Hungary’s decision to erect status of ‘Nazi sympathiser’ is ‘deeply offensive’
The head of a Holocaust organisation in the UK has slammed the decision to erect a statue of an anti-Semite in Hungary as “deeply offensive”.
Michael Newman from the Association of Jewish Refugees was responding to the imminent unveiling of a statue honouring Bálint Hóman, a Nazi sympathiser and a member of the Fascist Arrow Cross who said Jews were “subversive”.
There are several Hungarian Holocaust survivors in the UK and around the world, and Newman said the decision would be “a grave insult”. He added: “In the year when Hungary chairs the International Holocaust Remembrance Alliance, it would be both perplexing and duplicitous.”
AJR member Gabor Otvos, a child survivor of the Holocaust in Hungary, said: “I find it deeply upsetting. It makes a mockery of what the Hungarian government is saying about Holocaust education and fighting anti-Semitism, and is yet another illustration of Hungary’s unwillingness to accept its guilt in the preparation and execution of the extermination of Hungarian Jews.”

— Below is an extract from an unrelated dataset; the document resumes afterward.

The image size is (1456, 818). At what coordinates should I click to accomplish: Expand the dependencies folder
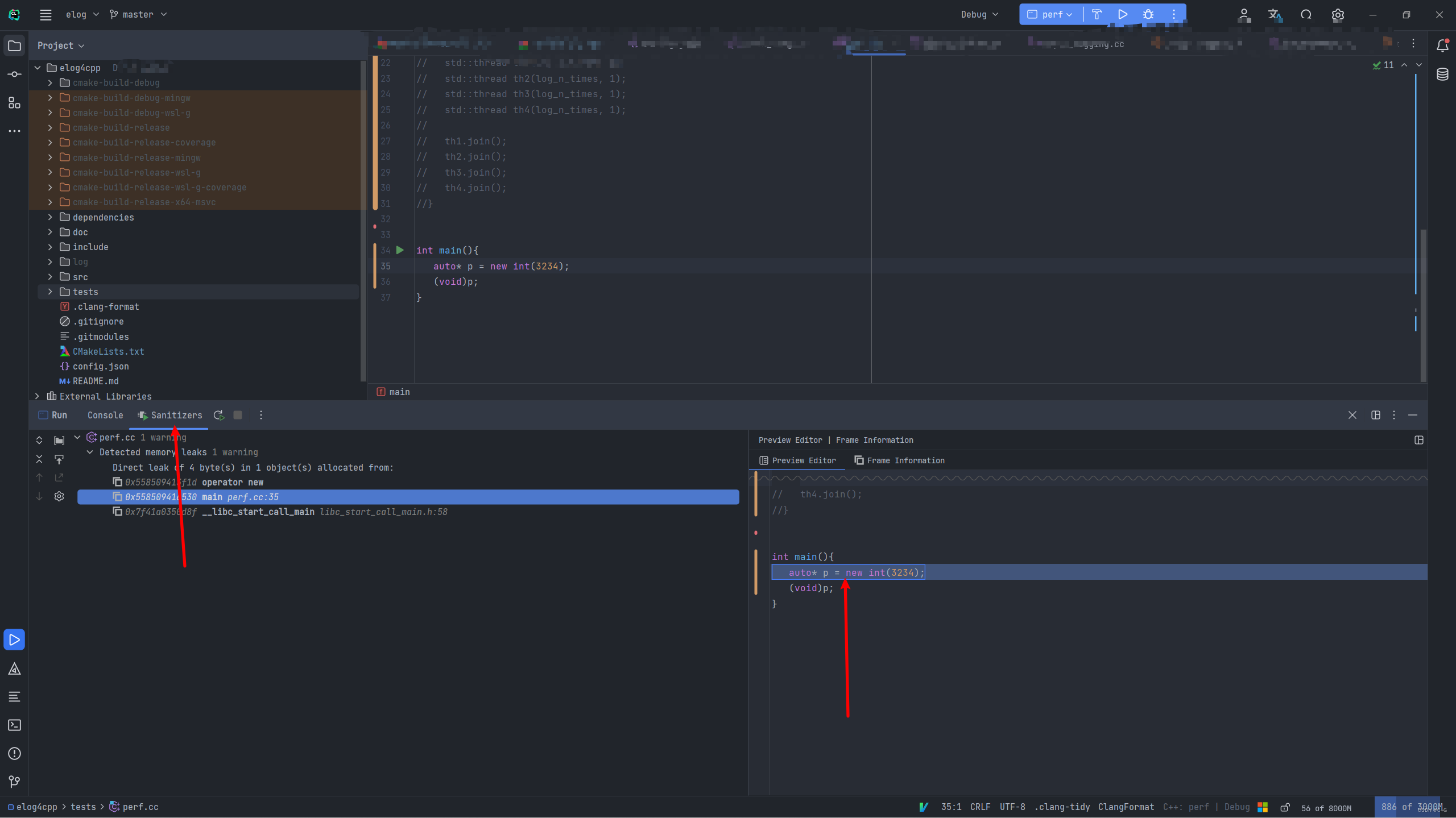[50, 217]
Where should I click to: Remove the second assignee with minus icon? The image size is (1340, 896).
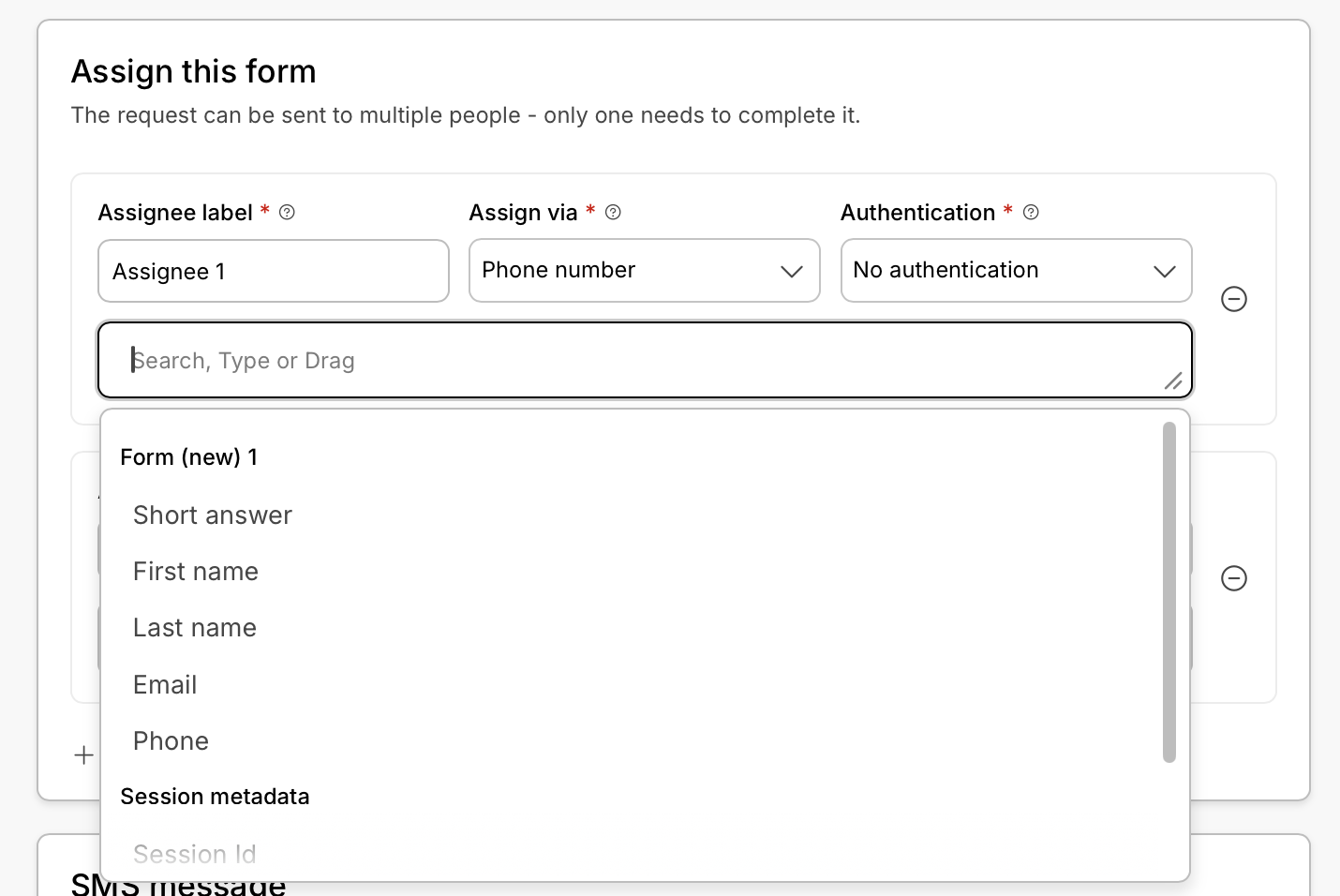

An historian and minister in successive fascist governments, Hóman was “instrumental in the delegitimisation of Jews,” said Otvos. “He believed Jews could never integrate because they were different and subversive.”
Although Hóman was later convicted of war crimes, he is held in deep affection by many in Hungary, and Jewish groups around the world have joined the campaign against the statue, with the World Jewish Congress and the Anti-Defamation League both criticising plans.